Brady Bonds .December 30, 2020
Brady bonds are dollar-denominated bonds, issued mostly by Latin American countries in the late 1980s. The bonds were named after U.S. Treasury Secretary Nicholas Brady, who proposed a novel debt-reduction agreement for developing countries.
Stakeholders involved in Brady Bond debt restructuring and transactions. Dollar values on outstanding loans and bonds are illustrative; bonds were rarely issued for less than US$125 million, and lenders frequently accepted either 30–50% losses on face value or reduced interest rates fixed at below-market values. According to EMTA, a financial industry trade association, most lenders that accepted Brady bonds for outstanding loans were smaller US commercial banks or non-US financial institutions, rather than “major money center banks.

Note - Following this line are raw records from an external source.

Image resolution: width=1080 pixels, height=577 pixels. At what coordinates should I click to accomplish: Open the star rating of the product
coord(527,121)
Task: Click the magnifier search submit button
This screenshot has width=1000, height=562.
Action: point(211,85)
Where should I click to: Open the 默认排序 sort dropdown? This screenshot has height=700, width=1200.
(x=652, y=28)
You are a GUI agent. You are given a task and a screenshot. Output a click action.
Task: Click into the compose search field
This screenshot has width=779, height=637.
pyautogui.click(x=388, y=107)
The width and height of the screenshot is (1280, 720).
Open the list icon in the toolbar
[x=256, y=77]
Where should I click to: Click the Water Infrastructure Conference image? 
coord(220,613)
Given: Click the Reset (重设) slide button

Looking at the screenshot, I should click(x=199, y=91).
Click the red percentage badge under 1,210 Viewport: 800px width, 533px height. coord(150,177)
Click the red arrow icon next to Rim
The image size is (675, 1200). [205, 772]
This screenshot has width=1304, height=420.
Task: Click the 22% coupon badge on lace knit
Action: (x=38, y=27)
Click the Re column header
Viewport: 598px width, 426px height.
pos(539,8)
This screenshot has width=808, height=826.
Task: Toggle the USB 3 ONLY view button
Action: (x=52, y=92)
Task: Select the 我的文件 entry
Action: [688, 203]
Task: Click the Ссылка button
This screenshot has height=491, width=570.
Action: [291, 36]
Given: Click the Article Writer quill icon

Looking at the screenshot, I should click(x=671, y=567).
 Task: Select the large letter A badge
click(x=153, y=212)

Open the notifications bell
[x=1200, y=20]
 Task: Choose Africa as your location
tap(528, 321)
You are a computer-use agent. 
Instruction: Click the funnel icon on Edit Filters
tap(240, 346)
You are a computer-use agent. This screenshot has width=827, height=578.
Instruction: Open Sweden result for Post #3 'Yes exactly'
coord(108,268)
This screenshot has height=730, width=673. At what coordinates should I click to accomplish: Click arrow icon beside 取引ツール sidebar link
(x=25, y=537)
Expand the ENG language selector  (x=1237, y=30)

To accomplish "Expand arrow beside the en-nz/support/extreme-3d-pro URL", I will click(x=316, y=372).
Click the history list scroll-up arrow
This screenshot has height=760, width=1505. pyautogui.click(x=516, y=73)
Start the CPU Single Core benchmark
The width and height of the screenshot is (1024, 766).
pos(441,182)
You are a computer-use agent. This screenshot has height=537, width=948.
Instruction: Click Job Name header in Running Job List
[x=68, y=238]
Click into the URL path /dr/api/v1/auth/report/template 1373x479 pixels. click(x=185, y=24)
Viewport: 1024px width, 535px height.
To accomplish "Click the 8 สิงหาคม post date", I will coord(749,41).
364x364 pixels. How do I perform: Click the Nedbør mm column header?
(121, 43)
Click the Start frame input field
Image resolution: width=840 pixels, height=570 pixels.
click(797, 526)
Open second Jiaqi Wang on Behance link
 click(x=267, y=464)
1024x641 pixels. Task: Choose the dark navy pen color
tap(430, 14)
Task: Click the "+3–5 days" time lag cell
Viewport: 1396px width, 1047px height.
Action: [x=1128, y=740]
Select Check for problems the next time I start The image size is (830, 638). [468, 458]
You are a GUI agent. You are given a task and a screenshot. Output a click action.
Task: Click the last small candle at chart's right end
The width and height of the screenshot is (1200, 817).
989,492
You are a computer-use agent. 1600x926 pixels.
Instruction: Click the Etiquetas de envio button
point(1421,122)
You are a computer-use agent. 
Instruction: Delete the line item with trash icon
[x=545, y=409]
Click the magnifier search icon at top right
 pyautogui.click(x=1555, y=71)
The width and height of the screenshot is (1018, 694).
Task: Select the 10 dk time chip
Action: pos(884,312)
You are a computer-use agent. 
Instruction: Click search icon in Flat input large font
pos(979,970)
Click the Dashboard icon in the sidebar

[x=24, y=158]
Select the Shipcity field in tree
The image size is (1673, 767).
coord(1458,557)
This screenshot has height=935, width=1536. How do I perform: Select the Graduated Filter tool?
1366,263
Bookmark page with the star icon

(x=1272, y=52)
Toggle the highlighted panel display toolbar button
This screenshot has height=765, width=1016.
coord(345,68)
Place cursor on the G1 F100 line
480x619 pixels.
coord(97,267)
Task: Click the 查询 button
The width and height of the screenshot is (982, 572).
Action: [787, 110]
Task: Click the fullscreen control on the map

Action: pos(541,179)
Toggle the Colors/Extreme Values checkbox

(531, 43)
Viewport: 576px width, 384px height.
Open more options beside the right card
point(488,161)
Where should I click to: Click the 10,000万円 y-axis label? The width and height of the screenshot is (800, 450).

Brady bonds were created in March 1989 to convert bank loans, mostly in Latin America, into a variety or “menu” of new bonds after many countries defaulted on their debt in the 1980s. At the time, the market for emerging markets’ sovereign debt was small and illiquid, and the standardization of emerging-market debt facilitated risk-spreading and trading. In exchange for commercial bank loans, the countries issued new bonds for the principal sum and, in some cases, unpaid interest. Because they were tradable and came with some guarantees, they were sometimes more valuable to the creditors than the original bonds.